There is a long-standing school of computer programmers who learn to code (not algorithms, not group communication, not conveying intention clearly, but the mechanical "coding" parts) from reading manuals and practicing with projects (real or "learning" or both). I'm from that school myself. People from this school tend (large generalization admitted) to learn a small core from a tutorial, and then glean the rest of the practice of coding (often, "how to use libraries") by reading manuals (a large part of the unix `man' tradition, for example).
There is also a very large group of professional, prolific programmers who learn coding through interactive exploration of APIs. This isn't just limited to interpreted vs. compiled languages (although I believed that it comes in part from the rise of teaching via interpreted languages); it also comes out of the practice of learning via auto-complete and live documentation. It also has roots in the rise of problem solving via searching on google/stack exchange/etc.

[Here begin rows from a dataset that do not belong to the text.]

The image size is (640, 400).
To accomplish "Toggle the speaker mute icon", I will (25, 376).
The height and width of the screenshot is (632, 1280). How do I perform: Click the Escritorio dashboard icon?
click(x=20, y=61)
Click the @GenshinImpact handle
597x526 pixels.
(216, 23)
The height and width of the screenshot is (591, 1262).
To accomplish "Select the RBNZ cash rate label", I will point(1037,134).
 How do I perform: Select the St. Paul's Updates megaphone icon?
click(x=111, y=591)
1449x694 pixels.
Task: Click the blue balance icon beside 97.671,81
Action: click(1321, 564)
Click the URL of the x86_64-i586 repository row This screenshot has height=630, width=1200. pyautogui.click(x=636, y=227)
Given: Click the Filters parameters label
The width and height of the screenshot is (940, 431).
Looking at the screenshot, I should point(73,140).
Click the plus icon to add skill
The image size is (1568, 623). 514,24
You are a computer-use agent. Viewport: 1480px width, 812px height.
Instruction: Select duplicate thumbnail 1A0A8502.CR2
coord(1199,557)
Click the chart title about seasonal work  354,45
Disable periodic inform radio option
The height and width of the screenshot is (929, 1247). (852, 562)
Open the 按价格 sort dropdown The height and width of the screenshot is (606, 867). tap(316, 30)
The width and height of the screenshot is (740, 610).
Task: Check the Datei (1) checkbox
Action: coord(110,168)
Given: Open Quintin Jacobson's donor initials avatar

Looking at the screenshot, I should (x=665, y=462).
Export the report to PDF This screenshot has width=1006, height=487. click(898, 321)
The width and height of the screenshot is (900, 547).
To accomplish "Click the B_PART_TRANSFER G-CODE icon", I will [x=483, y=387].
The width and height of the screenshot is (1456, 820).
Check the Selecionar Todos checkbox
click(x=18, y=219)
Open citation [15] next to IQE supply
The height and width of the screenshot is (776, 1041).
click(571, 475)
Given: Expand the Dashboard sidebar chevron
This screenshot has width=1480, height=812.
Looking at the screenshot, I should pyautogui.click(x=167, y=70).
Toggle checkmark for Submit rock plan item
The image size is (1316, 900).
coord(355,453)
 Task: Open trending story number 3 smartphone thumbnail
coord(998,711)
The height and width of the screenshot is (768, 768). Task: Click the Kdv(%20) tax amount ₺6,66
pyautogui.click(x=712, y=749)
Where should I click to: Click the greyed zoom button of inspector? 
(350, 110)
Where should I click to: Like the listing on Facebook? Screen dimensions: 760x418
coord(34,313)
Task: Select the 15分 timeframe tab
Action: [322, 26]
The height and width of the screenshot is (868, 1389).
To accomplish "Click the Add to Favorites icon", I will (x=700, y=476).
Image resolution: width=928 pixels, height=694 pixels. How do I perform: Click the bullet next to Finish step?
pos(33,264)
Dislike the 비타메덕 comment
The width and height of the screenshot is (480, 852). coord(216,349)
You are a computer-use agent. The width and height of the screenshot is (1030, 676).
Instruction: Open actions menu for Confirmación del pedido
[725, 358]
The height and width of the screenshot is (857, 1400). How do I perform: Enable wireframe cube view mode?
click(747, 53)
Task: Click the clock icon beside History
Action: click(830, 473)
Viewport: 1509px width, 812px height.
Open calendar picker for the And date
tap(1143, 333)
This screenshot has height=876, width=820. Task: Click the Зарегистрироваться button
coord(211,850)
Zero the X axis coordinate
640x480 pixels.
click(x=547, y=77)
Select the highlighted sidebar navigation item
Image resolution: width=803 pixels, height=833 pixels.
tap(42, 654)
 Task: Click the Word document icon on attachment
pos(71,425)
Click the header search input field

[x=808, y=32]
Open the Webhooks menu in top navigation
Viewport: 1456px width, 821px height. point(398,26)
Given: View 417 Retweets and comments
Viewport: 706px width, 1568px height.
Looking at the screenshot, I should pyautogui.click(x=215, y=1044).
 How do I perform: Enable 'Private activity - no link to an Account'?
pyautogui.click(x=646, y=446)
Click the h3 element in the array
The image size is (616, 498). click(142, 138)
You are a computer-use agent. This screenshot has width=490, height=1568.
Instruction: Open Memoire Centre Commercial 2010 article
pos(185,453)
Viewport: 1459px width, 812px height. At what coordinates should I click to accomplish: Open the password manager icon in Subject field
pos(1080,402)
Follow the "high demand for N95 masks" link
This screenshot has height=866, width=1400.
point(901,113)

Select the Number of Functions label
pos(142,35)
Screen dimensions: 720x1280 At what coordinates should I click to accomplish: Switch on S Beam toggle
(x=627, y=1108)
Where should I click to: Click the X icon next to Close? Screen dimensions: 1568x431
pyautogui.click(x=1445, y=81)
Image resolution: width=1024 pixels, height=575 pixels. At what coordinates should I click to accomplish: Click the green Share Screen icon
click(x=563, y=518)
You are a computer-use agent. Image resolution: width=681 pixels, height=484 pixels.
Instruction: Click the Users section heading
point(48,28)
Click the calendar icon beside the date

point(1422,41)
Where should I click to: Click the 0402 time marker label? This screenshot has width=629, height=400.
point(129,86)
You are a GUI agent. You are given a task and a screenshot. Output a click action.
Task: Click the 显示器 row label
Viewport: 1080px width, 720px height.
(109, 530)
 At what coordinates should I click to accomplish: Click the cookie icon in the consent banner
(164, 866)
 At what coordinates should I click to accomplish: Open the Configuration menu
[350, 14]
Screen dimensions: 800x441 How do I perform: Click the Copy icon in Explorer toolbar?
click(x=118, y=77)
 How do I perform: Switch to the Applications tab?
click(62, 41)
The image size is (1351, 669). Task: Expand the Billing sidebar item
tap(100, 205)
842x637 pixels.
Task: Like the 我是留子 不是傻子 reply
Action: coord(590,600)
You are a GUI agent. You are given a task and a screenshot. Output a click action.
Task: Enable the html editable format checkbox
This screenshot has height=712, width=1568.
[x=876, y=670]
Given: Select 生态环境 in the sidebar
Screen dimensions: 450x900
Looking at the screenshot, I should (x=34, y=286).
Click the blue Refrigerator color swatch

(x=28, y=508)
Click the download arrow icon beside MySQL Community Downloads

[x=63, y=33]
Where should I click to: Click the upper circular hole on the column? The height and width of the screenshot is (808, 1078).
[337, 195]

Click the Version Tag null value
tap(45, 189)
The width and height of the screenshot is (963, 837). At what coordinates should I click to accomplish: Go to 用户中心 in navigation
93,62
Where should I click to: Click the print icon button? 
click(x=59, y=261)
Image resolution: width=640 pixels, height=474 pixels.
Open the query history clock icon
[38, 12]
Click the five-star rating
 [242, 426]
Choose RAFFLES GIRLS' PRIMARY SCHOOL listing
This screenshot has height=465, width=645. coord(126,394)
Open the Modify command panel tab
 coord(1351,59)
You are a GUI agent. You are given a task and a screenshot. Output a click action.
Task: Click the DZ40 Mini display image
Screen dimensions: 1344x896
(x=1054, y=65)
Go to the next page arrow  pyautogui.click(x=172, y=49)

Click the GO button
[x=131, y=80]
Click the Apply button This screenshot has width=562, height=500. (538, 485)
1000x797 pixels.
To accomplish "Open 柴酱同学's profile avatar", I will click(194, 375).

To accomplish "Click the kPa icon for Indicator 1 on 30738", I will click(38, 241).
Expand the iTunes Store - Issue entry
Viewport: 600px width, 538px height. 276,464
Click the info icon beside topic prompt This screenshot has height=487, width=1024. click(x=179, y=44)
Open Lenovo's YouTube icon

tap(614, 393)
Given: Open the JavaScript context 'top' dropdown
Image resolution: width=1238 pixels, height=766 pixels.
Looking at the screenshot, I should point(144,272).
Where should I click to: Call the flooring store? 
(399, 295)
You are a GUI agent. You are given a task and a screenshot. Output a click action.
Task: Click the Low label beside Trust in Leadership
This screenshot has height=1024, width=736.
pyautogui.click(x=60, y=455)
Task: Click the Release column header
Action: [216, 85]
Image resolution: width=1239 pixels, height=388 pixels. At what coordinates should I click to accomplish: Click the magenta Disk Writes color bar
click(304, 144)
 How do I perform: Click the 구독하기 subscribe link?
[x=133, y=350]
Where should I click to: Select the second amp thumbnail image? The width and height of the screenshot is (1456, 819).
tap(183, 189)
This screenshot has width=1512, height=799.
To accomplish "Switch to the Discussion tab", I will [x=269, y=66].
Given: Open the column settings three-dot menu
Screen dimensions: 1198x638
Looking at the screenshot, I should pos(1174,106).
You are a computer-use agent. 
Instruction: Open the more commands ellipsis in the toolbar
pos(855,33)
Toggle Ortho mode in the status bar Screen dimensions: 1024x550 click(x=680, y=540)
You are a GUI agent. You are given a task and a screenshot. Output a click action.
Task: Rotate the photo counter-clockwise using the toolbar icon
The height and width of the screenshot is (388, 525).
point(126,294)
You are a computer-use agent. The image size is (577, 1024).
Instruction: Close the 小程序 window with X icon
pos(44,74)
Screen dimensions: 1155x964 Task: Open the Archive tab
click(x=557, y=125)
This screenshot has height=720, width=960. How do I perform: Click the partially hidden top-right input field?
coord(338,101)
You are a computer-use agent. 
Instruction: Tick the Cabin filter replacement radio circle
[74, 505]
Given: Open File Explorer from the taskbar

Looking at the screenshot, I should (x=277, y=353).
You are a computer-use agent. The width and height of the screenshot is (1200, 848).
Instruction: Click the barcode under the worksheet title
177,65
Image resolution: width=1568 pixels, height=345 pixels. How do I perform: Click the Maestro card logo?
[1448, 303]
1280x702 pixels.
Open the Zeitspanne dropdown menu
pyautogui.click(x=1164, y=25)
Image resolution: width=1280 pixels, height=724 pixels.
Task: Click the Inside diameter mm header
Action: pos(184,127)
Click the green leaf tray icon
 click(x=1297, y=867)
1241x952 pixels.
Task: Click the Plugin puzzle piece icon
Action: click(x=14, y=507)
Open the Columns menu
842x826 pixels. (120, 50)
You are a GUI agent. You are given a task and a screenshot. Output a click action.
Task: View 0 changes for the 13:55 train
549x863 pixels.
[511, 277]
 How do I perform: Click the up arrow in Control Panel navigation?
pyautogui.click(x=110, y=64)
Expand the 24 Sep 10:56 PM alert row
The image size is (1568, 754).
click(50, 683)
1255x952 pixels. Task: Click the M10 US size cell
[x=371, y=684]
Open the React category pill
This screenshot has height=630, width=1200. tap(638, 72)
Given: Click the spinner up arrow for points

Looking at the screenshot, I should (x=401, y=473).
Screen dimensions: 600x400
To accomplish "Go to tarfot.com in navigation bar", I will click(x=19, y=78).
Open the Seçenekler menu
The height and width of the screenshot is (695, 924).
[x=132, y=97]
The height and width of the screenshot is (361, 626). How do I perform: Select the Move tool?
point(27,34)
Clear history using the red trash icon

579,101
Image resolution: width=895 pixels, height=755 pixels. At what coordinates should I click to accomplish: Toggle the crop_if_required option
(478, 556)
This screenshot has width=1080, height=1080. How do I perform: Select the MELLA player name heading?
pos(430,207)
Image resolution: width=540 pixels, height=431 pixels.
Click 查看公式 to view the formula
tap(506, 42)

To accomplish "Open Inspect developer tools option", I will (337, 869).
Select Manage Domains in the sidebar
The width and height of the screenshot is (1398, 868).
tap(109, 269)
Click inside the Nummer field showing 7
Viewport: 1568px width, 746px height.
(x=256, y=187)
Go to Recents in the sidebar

Like most communities, there are extremes: the grognard who cares why creat() lost the final `e' and thinks that X is a waste of resources might be at one end, while the front-end developer who cargo-cults together _javascript_ frameworks might be at the other. The interesting part for the discussion here is that each represents a different tendency towards "learning coding" (which even super-experienced programmers do when approaching a new system). That some people will prefer to learn by groking a manual before opening an editor and others by skimming an overview and relying on completion and searching should not surprise us. Cruically, I would go further and say that Emacs will be poorer over-all if it insists on supporting only one part of this spectrum. I think that it's fair to say that it currently leans away from the method that a large number of new coders are demonstrating that they prefer. The question is if and how far emacs is willing to change to adapt.